Lantaran ingin mengembangkan budayanya sendiri, lama kelamaan kelompok di suku Dayak itu pecah dan berdiri sendiri.
Dayak Bahau terdiri dari tiga subkelompok yakni Bahau Modang, Bahau Busang dan Bahau Saq dan dari tiga subkelompok ini dibagi lagi menjadi 14 kelompok yang lebih kecil.
Keunikan dari Suku Dayak Bahau adalah suku ini memiliki masyarakat yang masih melanggengkan tradisi memanjangkan telinga.
Baca Juga:Ngawat, Prosesi Meminta Bantuan pada Roh dalam Upacara Belian Bawo
Adapun masyarakat generasi tua biasanya masih terlihat dengan ciri pemakaian tattoo dan telinga panjang. Tradisi ini masih dapat dilihat pada suku Dayak Kenyah, Bahau dan Kayan.

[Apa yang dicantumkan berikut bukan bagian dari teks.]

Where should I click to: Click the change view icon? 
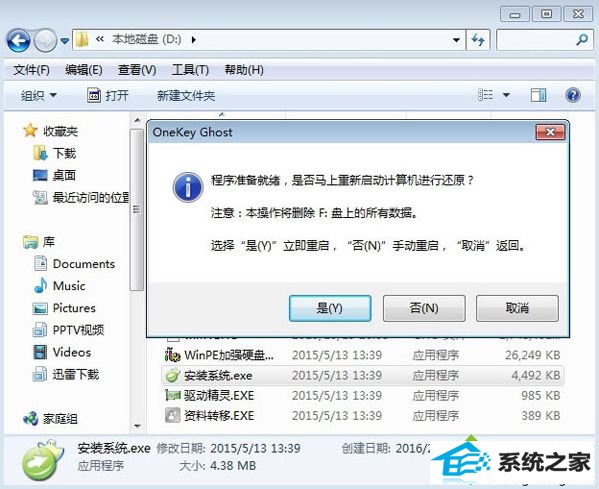pyautogui.click(x=486, y=95)
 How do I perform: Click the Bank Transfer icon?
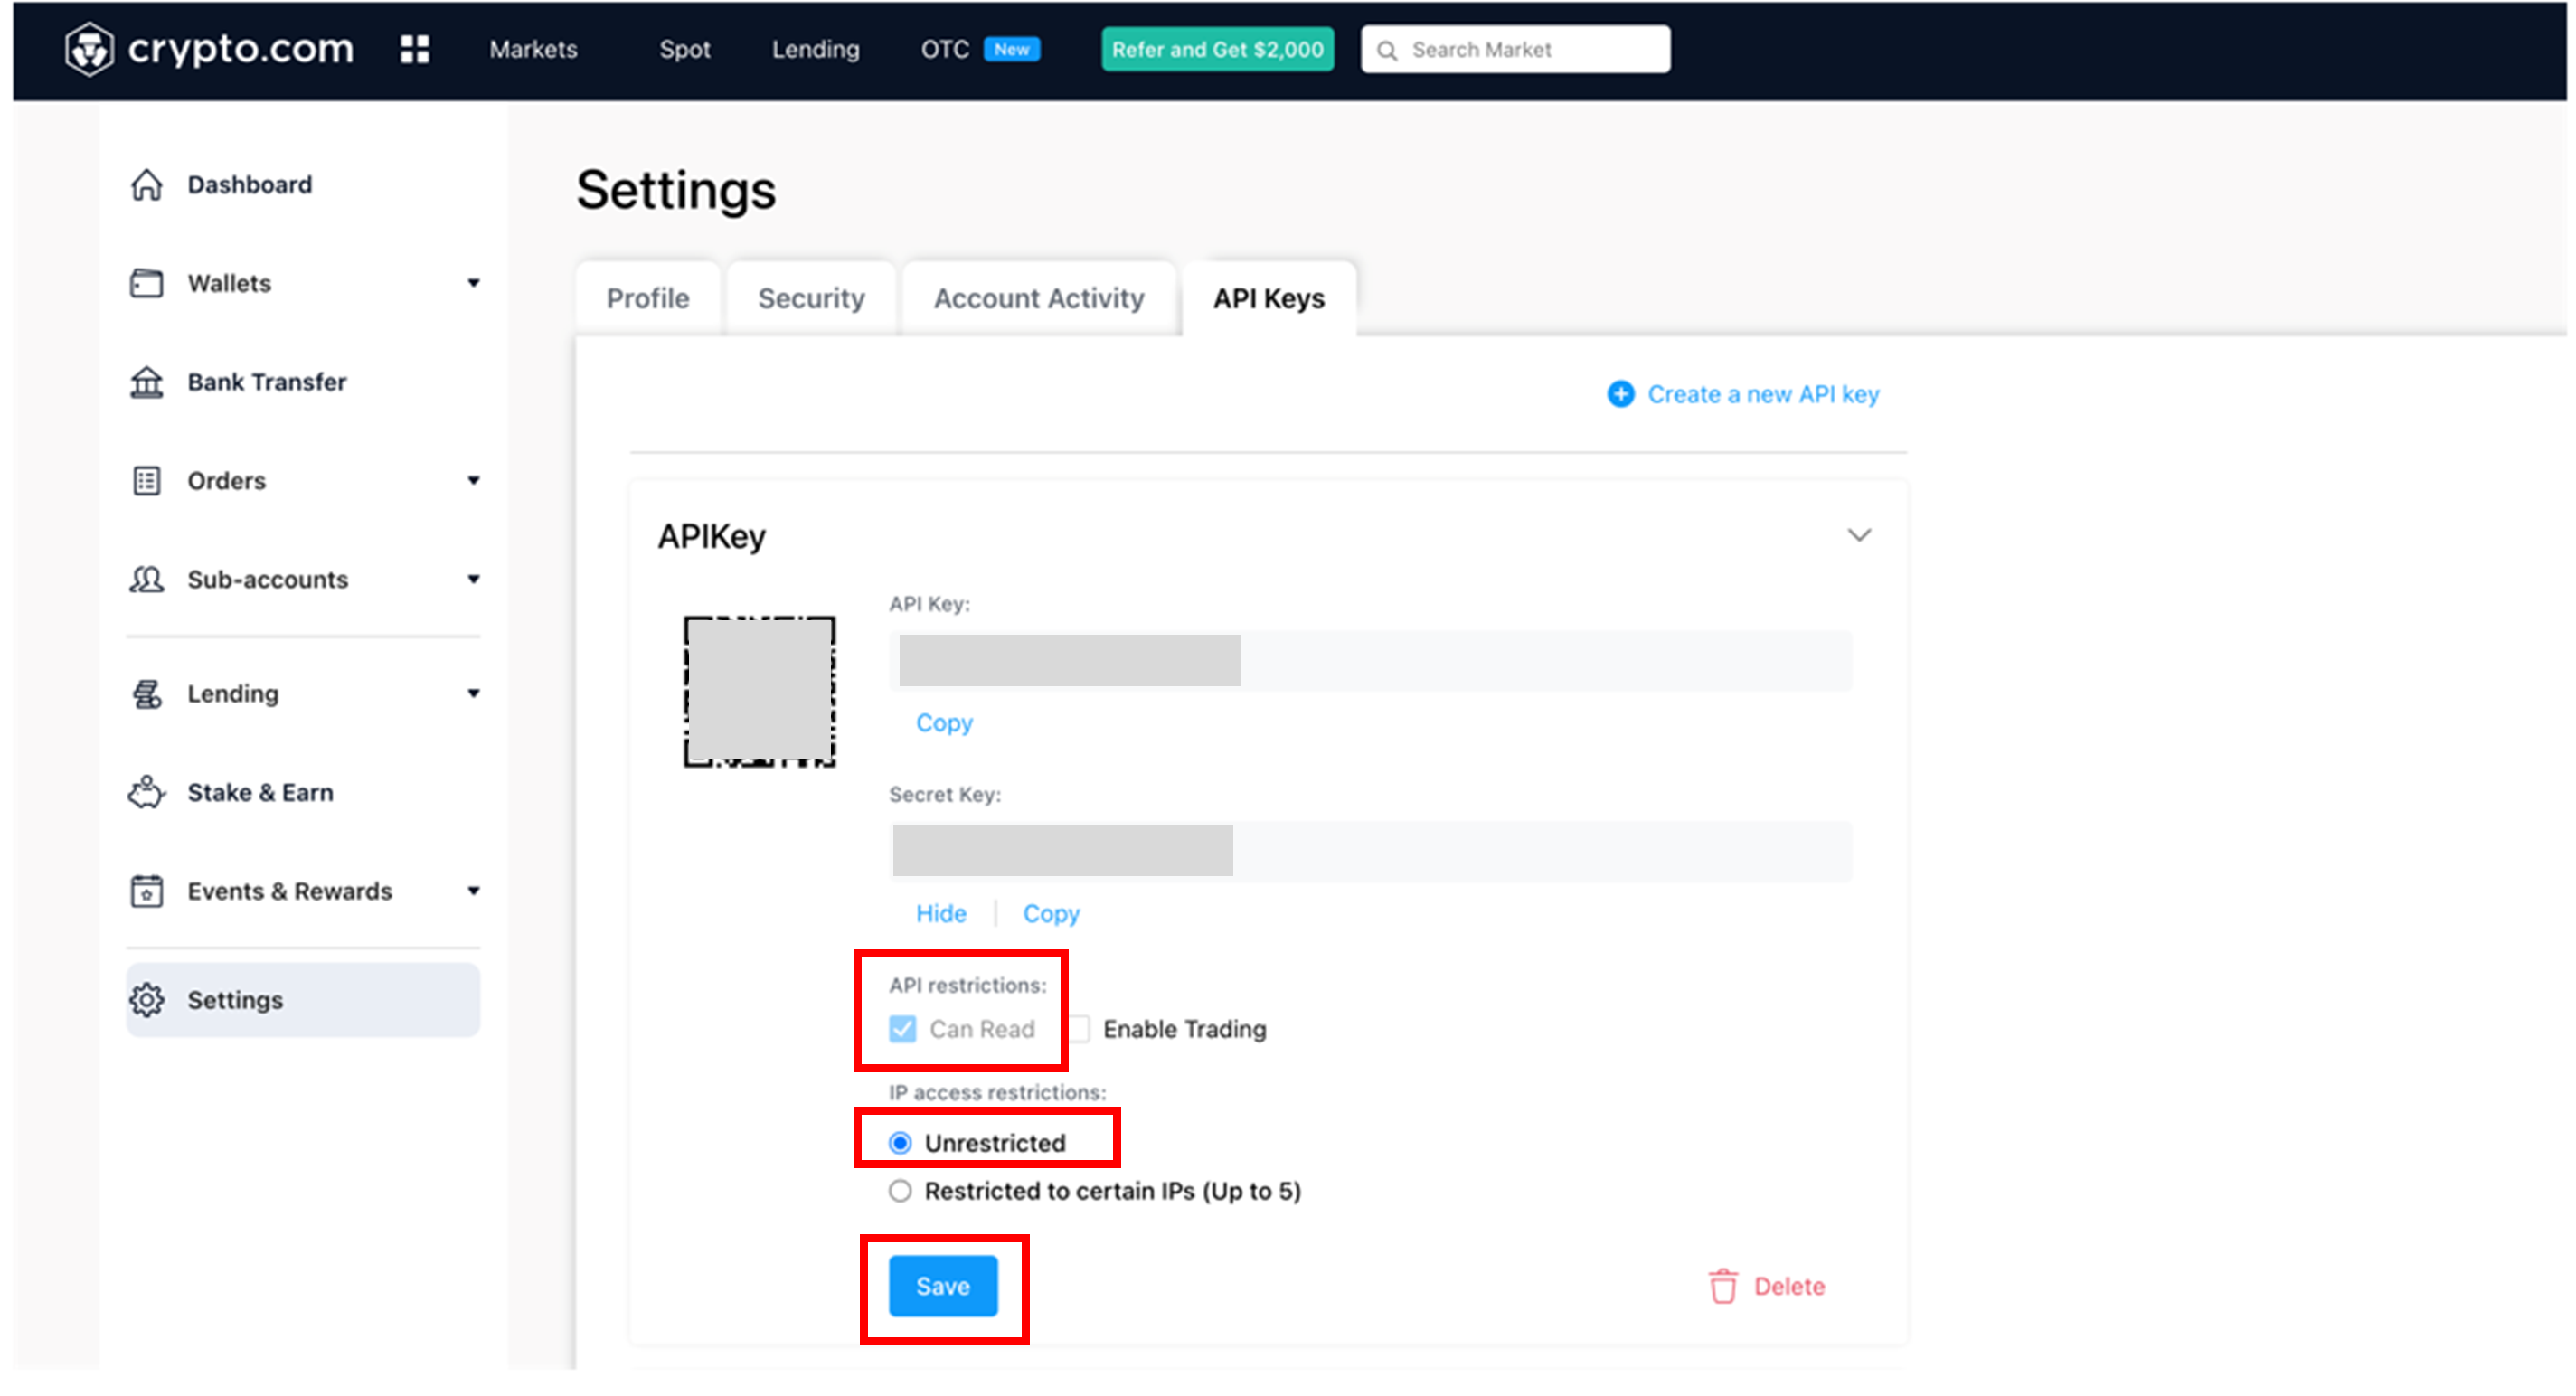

Sama seperti suku lainnya, suku Dayak Bahau ini memiliki kebiasaan memanjangkan telinga menggunakan hisang atau anting-anting yang dipasang di sekeliling daun telinga.
Masing-masing anting akan digunakan ketika wanita berumur 5 tahun dan ketika umur bertambah maka anting pun bertambah, baik ukuran maupun jumlah.
Suku Dayak Bahau lebih memilih menggunakan anting perak dan tradisi memanjangkan telinga ini merupakan simbol kecantikan perempuan Dayak.
Suku Dayak Bahau saat ini umumnya tinggal di pinggiran sungai dengan rumah-rumah mereka berjejeran di sepanjang sungai.
Baca Juga:Sejarah dan Asal Usul Nama Suku Dayak Tunjung, Disebut Jelmaan Para Dewa
Populasi Dayak Bahau juga tersebar di kawasan Kecamatan Muara Wahau, Kecamatan Busang di Kutai Timur dan sebagian Kecamatan Tabang di Kutai Kartanegara.
Menurut legenda yang hidup dikalangan orang Bahau, di zaman dahulu diceritakan nenek moyang mereka berasal dari Sungai Bram di Brunai.
Kemudian karena ada peperangan dengan orang Iban, orang Bahau pindah menuju Sungai Kayan atau ke Apo Kayan dan sebagian ke Hulu Mahakam.
Dengan alasan untuk mencari kehidupan yang lebih baik, sebagian dari mereka kemudian pindah ke Long Merah, hingga sampai di Sungai Belayan Muara Keba pada tahun 1995.
Dalam cerita yang berkembang, perjalanan yang mereka tempuh memakan waktu dua hari dua malam dan setiap rombongan yang bermigrasi, kurang lebih ada sekitar 40 orang.
Perjalanan yang mereka tempuh pun tidak mudah karena melalui hutan belantara dan sepanjang aliran sungai hingga tidak jarang anggota rombongan yang menderita sakit.
Saat ini, suku Dayak Bahau ini hidup berbaur dengan suku bangsa lainnya dan mengembangkan kerukunan hidup yang baik karena banyak di antara mereka yang menikah antar budaya.
Kendati demikian, identitas Bahau tetap mereka pertahankan, bukan saja dalam bahasa, tetapi dalam melestarikan tradisi nenek moyangnya.